By: Christine Keller, Vice President, Research and Policy Analysis, Association of Public and Land-grant Universities
The federal graduation rate is a number that is widely cited on the College Scorecard and other government transparency sites as well as in college rankings such as those published by U.S. News and World Report. While data on student completion is clearly important for both policymakers and consumers, the figure most often used is deeply flawed: it only counts the graduation rates of full-time students who start and finish at their first institution.
In other words, transfer students aren’t just missing from the federal figure, they’re counted as failures. Over 50 percent of bachelor’s degree recipients attend more than one institution before they graduate yet they are shockingly not counted as successful in the federal graduation rate.
While colleges used to be comprised primarily of students who just months earlier had graduated from high school and would go on to complete their degree in four years, that’s no longer the case. Over two-thirds of today’s college students are over the age of 25 and 20 percent are employed full-time while enrolled. One in four students has children and 37 percent are enrolled part-time. As colleges’ student bodies evolve so must the data that tracks the rates of their progress and success.
To that end, the National Student Clearinghouse Research Center today released Snapshot 20: National Success and Progress Rates, which helps paint a much more complete picture of progress and success for all students, not just those who finish at their first institution. Modeled after the national Student Achievement Measure (SAM) initiative, Snapshot 20 shows, by sector, how many students graduated from their original institution or from another school as well as the percentage of students still enrolled either at their original institution or elsewhere. This is far more detailed and nuanced information than the federal government is able to report due to the congressional ban on collecting national student-level data.

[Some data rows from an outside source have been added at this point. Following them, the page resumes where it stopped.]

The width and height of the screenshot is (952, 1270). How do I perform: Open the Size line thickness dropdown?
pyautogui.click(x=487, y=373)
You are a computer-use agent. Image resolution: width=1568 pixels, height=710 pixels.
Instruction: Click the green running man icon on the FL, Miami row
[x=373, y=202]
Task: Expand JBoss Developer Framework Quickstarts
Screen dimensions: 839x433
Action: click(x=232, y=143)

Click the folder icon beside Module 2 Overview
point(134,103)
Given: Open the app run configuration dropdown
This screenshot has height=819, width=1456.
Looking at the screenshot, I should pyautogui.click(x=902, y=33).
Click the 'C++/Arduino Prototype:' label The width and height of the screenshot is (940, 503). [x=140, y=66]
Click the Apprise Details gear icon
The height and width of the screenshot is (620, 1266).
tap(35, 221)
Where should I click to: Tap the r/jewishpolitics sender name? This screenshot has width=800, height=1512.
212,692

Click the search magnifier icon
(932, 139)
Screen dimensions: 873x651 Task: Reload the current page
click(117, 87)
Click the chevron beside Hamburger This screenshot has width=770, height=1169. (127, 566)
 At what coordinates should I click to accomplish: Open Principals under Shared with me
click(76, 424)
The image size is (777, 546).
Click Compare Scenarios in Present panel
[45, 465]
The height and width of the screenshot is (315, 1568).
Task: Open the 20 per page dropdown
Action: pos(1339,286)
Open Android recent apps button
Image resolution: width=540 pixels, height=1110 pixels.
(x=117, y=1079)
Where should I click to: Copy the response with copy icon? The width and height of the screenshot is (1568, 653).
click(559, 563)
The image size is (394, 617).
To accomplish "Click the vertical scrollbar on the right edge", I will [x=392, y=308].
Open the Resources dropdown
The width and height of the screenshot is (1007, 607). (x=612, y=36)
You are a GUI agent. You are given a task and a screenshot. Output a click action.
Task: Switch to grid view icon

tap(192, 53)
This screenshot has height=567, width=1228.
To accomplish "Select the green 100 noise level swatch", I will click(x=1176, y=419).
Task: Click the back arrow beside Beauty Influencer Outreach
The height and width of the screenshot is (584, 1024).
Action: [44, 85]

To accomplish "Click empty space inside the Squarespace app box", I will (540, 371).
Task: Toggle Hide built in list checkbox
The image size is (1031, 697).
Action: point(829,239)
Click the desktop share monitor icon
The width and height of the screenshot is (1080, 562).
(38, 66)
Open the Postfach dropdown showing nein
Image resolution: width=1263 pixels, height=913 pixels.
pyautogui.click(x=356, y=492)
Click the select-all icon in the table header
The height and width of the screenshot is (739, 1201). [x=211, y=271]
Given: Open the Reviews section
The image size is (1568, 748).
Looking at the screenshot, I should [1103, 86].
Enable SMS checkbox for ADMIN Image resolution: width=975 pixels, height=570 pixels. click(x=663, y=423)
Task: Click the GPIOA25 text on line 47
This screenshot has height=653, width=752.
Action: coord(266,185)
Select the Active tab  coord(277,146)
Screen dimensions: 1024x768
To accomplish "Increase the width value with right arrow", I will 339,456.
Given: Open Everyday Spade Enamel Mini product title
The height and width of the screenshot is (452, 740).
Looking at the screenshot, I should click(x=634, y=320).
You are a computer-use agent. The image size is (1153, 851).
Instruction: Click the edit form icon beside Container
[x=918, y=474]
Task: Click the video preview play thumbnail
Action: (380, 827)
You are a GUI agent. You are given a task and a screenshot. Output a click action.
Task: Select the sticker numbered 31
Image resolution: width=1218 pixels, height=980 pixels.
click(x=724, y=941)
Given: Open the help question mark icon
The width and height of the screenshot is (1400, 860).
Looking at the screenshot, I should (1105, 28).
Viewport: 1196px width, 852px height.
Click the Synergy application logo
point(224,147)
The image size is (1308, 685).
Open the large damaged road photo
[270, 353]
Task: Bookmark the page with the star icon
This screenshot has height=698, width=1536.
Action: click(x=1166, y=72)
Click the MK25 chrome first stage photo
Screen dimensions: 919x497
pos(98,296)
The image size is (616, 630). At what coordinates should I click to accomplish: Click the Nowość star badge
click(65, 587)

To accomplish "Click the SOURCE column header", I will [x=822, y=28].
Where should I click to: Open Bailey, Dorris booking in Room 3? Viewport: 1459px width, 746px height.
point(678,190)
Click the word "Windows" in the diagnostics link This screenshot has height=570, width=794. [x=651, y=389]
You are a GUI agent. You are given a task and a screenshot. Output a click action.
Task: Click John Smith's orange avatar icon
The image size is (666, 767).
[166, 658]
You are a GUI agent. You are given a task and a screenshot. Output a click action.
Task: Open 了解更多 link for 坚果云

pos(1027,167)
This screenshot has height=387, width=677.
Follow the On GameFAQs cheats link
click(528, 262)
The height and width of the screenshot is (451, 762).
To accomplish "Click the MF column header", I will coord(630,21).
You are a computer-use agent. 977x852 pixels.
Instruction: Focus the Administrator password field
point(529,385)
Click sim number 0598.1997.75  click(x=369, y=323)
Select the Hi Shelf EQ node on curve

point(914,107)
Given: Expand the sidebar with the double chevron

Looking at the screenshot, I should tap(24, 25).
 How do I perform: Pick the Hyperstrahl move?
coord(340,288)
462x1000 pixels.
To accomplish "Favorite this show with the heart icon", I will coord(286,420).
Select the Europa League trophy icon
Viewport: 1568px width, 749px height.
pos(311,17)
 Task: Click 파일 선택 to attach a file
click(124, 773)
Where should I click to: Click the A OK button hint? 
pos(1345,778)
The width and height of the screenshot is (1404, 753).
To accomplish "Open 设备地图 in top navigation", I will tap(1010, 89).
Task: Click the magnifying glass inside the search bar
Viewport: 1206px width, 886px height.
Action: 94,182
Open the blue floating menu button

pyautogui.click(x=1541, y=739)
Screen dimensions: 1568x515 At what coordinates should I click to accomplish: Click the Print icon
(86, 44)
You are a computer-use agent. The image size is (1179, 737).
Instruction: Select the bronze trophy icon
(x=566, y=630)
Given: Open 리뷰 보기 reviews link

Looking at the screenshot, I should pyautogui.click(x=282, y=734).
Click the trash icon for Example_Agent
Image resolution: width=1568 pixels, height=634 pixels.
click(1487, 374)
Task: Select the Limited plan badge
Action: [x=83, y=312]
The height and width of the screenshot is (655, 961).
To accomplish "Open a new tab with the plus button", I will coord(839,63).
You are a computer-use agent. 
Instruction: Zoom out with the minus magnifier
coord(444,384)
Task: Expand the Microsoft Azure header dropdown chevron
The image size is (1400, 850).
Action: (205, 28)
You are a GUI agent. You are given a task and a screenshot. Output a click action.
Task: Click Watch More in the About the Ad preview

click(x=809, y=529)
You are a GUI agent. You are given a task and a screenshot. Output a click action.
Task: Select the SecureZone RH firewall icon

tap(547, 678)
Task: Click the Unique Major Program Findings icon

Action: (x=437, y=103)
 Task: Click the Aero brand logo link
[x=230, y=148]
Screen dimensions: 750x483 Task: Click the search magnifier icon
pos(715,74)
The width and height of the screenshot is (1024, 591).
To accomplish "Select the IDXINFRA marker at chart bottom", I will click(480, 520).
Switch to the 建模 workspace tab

While Snapshot 20 reports progress and outcome rates by sector, SAM is able to do so for individual institutions. With the release of Snapshot 20, institutions participating in SAM can now benchmark themselves against the national average for their particular sector. Until now, there has been no way for institutions to measure themselves against their peers beyond the incomplete and misleading federal graduation rate.
SAM is an extraordinary step forward in the pursuit of better and more complete data on student progress and success. Nearly 600 universities are participating in SAM, which is measuring the outcomes for 600,000 more students at these institutions than the federal government, including those for transfer students and those who attend part-time.
SAM is an extremely important transparency and accountability tool. However, it’s clear that we need to be able to measure and compare all colleges and universities, not just SAM participants.
Congress should take a close look at Snapshot 20 and SAM to see what a difference just a little more data can provide. As Congress looks to reauthorize the Higher Education Act, it should lift the ban on a national student-level data collection system so that the transparency of SAM is extended universally across higher education.